- Born: Roscoe Maggart Jr. December 12, 1933 (age 92) Carthage, Tennessee, U.S.
- Occupations: Actor; painter; author;
- Children: 7, including Fiona Apple, Maude, and Garett

= Brandon Maggart =

American actor

Brandon Maggart (born December 12, 1933) is an American actor, painter, and author.

==Life and career==
Maggart was born Roscoe Maggart Jr. in Carthage, Tennessee. His acting career began in the early 1950s, at the University of Tennessee. He sang with The Knoxville Symphony and won a coveted Grace Moore Award for further study in New York City. Once in New York, he won the Theatre World Award for his performance in the musical revue, Put it in Writing.

He appeared as Buddy in the "Buddy and Jim" sketches with James Catusi in the first season of Sesame Street, in 1969. In 1970, he was nominated for a Tony Award for Best Performance by a Featured Actor in a Musical for his role in Applause. He played Cleveland Sam in Dressed to Kill and starred as Harry Stadling in the cult film Christmas Evil, both in 1980. In 1982 he played Garp's wrestling coach in The World According to Garp. He then played George Elliot in the short lived NBC series Jennifer Slept Here with Georgia Engel and Ann Jillian from 1983-84.

From 1984 to 1989, Maggart starred on the groundbreaking Showtime original comedy Brothers, where he played eldest brother Lou Waters. For his role on Brothers, Maggart was nominated for four CableACE Awards (for Best Actor in a Comedy Series) in 1985, 1986, 1988 and 1989.

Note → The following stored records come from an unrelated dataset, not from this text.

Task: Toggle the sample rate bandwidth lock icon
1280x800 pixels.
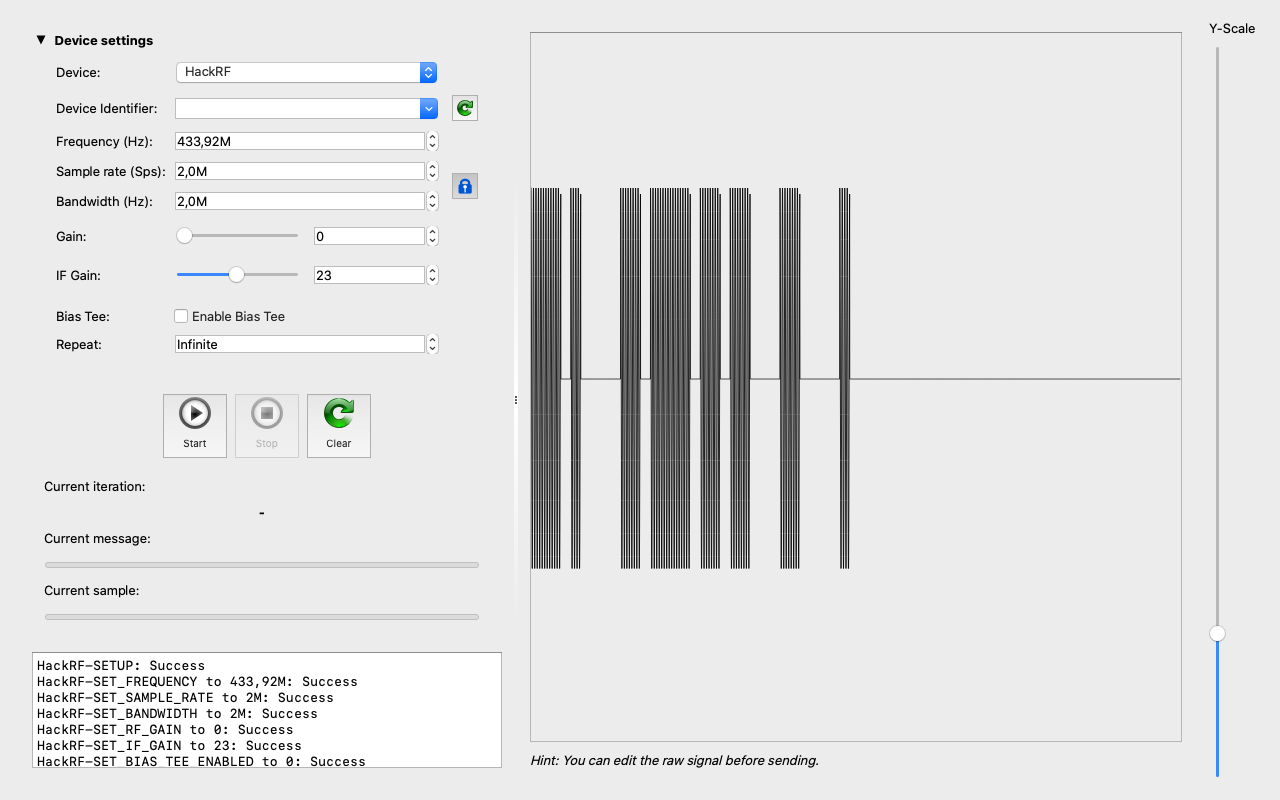Action: pos(465,186)

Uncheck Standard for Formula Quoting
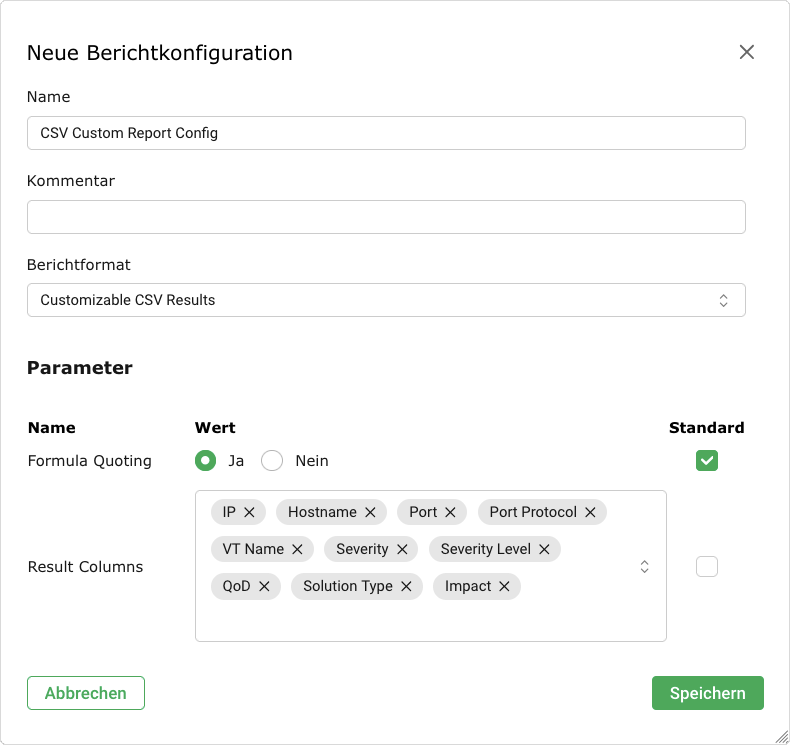(707, 461)
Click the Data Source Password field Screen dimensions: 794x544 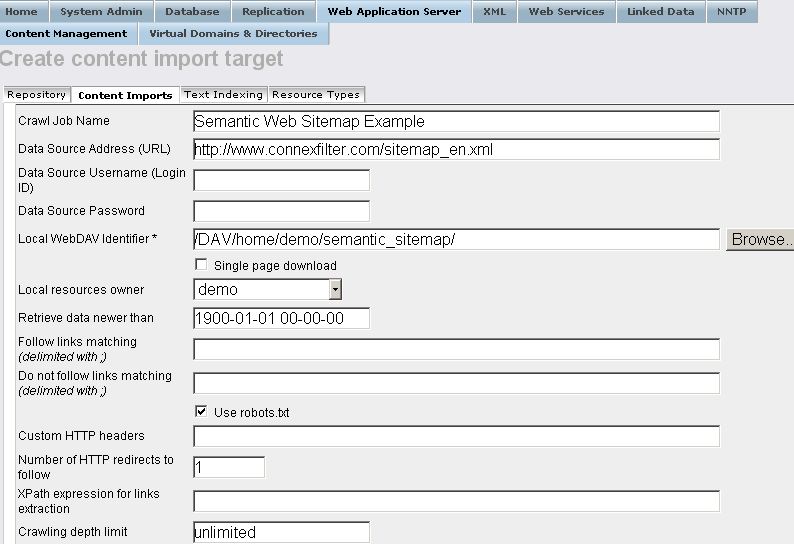tap(281, 211)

Shortly after Brothers ended its run, Maggart appeared as the Lynn Redgrave character's brother on the short-lived Jackie Mason sitcom Chicken Soup. In 1997 he appeared on Married... with Children. In 1990, he had a guest turn on the Fox sitcom Babes, playing the ex-husband of Susan Peretz's character, Darlene Gilbert. Since that time, Maggart has devoted much of his time to painting and writing. His paintings have been featured on The Venice Art Walk. His poem Diversity in Venice was read at The Venice Centennial in 2005. His first book is an autobiographical trilogy/memoir called Papa's Footprint. It tells the tale of a four-million-year-old actor and father, from Africa to Broadway and Hollywood.

==Personal life==
Maggart has been married once (1955–1971); with his wife, LuJan, he is the father of five children, including Garett Maggart. He is also the father of Fiona Apple and Maude Maggart, with Diane McAfee.